#### Stored data
•••••
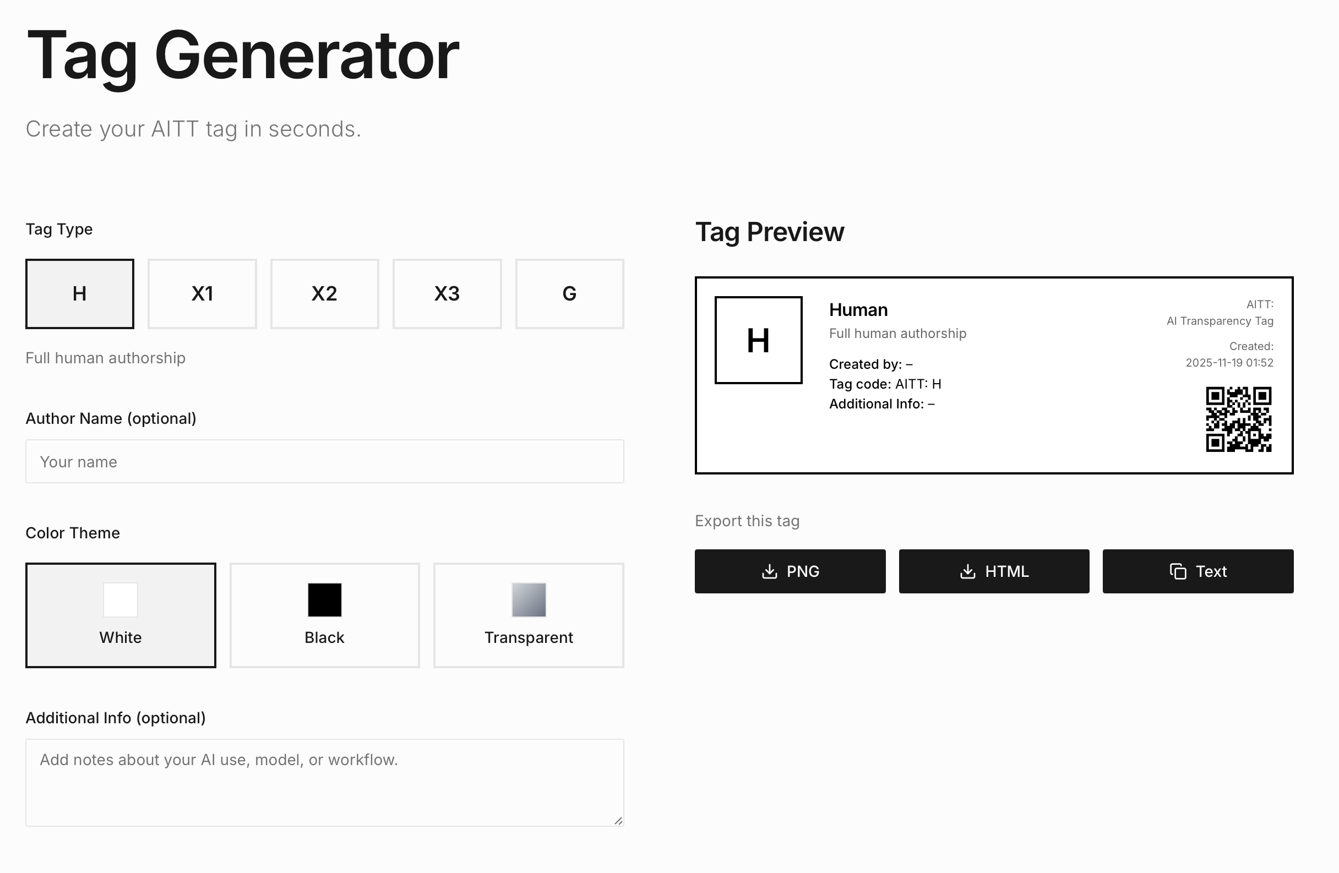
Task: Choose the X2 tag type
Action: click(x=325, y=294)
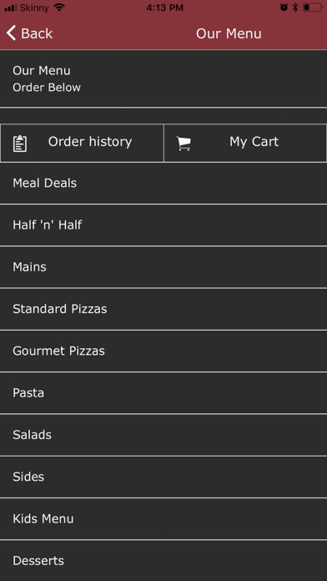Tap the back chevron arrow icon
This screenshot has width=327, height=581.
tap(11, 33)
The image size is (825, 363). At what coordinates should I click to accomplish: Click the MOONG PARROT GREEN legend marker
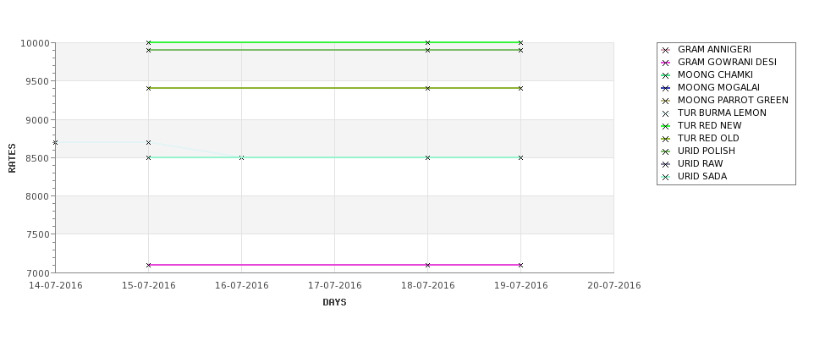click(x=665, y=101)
•••••
#### Goal
Rewrite the listing above, substituting "legend entry" for "legend marker" and keeping all other text the same. Omit the pictures from your answer.

#### Result
Task: Choose the X2 tag type
Action: click(x=325, y=294)
Tap the back chevron arrow icon
This screenshot has width=327, height=581.
tap(11, 33)
The image size is (825, 363). At what coordinates should I click to accomplish: Click the MOONG PARROT GREEN legend entry
click(x=665, y=101)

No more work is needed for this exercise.